Oggi mia figlia avrebbe quasi 26 anni.

A 15 settimane non si sa ancora se è femmina o maschio, ma io so che è una bimba.

So tutto, io.

Milano, seconda metà degli anni ’80: io so tutto, sempre e comunque. Quando non so invento la risposta e la gente mi crede, o finge di credermi per non dovere discutere con un arrogante perfezionista.
La mia arroganza e presunzione sono, ovviamente, immotivate. Non ho raggiunto nessun traguardo in vita mia, ne ho anzi già falliti un paio e sto fallendo il terzo, la laurea in Ingegneria.
Gli amici attorno provano a parlarmi, come avevano provato i compagni di liceo negli anni prima. Al liceo mi chiedevano perché stavo nel guscio e facevo l’asociale (vero Franca?), mentre al Poli mi chiedono (Michele, Guido, quante ore di studio buttate a cercare di parlarmi?) perché non ci sto un pochino, nel guscio, invece di gettare alle ortiche tutto il lavoro fatto per arrivare fino a lì, una pseudo-brillante carriera di futuro ingegnere che può addirittura laurearsi con un anno d’anticipo.
Ma io ora vengo a Milano tutte le mattine, mi immergo nell’energia della città e mi sento vivo. Senza bisogno di studiare o passare gli esami. Ho rotto il guscio che mi ero lasciato crescere addosso per difendermi da una vita familiare…non facile e non permetterò a nessuno di costruirne un altro e spingermici dentro.
Soprattutto perché ho visto lei in facoltà, e so che lei è quella giusta.

So tutto, io.

Volo con lei, respiro con lei, mi godo il freddo pungente camminando da Piola a Piazza Leonardo nelle mattine inizio inverno, ingoiando le Fisherman’s Friends Extra-Strong tra una Borocillina e l’altra per fare finta di non avere il mal di gola pur di vederla. Peccato che lei non mi parli nemmeno, ma tanto io sono meglio di tutti gli altri e di sicuro lei se ne accorgerà.

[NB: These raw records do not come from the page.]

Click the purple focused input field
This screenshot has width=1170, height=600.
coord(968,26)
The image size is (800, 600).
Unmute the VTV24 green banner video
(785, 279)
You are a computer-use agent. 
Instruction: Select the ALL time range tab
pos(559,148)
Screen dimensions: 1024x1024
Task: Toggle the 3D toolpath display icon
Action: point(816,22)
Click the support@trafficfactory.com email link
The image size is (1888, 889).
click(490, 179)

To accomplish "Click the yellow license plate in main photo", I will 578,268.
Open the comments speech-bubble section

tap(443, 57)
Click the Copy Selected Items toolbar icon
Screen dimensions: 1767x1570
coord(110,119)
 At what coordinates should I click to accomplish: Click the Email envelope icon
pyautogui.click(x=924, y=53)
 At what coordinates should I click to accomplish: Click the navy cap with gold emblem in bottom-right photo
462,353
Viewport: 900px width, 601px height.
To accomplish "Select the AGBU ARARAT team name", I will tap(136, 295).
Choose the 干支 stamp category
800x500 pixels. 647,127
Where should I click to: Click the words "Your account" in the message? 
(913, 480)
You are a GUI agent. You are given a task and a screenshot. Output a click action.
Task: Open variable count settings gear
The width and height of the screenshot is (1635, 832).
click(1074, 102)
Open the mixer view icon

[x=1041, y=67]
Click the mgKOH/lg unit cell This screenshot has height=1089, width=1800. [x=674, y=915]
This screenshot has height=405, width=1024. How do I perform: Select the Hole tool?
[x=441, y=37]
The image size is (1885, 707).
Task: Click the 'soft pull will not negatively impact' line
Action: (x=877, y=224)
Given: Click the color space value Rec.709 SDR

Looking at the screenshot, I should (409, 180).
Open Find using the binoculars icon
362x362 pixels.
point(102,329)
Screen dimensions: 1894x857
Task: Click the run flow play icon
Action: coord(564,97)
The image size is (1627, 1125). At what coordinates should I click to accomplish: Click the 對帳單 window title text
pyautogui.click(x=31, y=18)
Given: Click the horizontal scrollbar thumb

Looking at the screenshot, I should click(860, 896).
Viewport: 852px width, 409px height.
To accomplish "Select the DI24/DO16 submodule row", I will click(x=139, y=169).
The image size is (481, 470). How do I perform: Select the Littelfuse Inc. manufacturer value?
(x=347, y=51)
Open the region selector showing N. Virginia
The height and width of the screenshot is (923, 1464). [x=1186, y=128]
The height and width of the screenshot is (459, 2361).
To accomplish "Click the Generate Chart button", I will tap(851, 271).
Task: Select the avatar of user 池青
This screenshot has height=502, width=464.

Martedì, Aula I101, lezione di Meccanica Razionale, lei mi chiede se ho una biro. Ho tutto, io
Senza respirare le do la mia Parker metallica, e con il respiro successivo la nostra storia è cominciata da sempre, durerà tutta la vita, il mondo non esiste più e ogni altro essere umano è solo un ostacolo frapposto tra i nostri corpi e le nostre menti.

E’ l’ultimo ingrediente che manca al mio io per diventare un super-io da testo di psichiatria: la mia vita passa in avanti veloce, brucio i ponti con tutti, chi non è con me è fuori. Vivo a tavoletta per mesi senza guardare non dico indietro ma nemmeno di lato: io, io e solo io, avanti e ancora più avanti, niente mi induce a rallentare per guardare con meno fretta la realtà, figuriamoci fermarmi a riflettere. Un vortice di energia distruttiva che travolge tutto comincia a formarsi attorno a me ma io non me ne accorgo.
“Quindi, dottore, non è colpa mia?” “No, ovvio, la malformazione è senza dubbio causata dalle medicine che la sua ragazza prende da qualche mese. Però, scusi, non vorrà mica dirmi che non sa che ci sono i metodi contraccettivi anche per evitare questi rischi?”

Certo che lo so. So tutto, io.

Ma a me non doveva succedere nulla perché io ho sempre tutto sotto controllo.

Le ho mentito una volta sola. E il prezzo della mia bugia non lo pago solo io: lei deve ricostruire la sua vita dalle fondamenta e nostra figlia non nascerà.

Mi sono rimesso nel guscio, un guscio senza angoli così le mie colpe non ci si possono nascondere e mi sbatteranno in faccia tutte le volte che mi muoverò.

Non ho mai più detto una bugia. Per molti anni nemmeno quelle bianche, suscitando il risentimento delle persone a me vicine che non comprendevano il mio atteggiamento intransigente e mi giudicavano come minimo insensibile, ma spesso molto peggio crudele. Io però proiettavo solo all’esterno la punizione quotidiana che mi ero auto-inflitto: fine pena mai.

Non so più niente io, e va bene così.

Non so cosa sarebbe successo se le cose fossero andate diversamente, e non mi interessa nemmeno. Sono 26 anni che devo fare i conti con questa cosa e ieri due persone mi hanno fatto capire che era giunta l’ora.

Grazie Chiara, grazie Silvia: mi avete fatto inconsapevolmente un enorme regalo obbligandomi ad aprire una porta che facevo finta che non fosse li.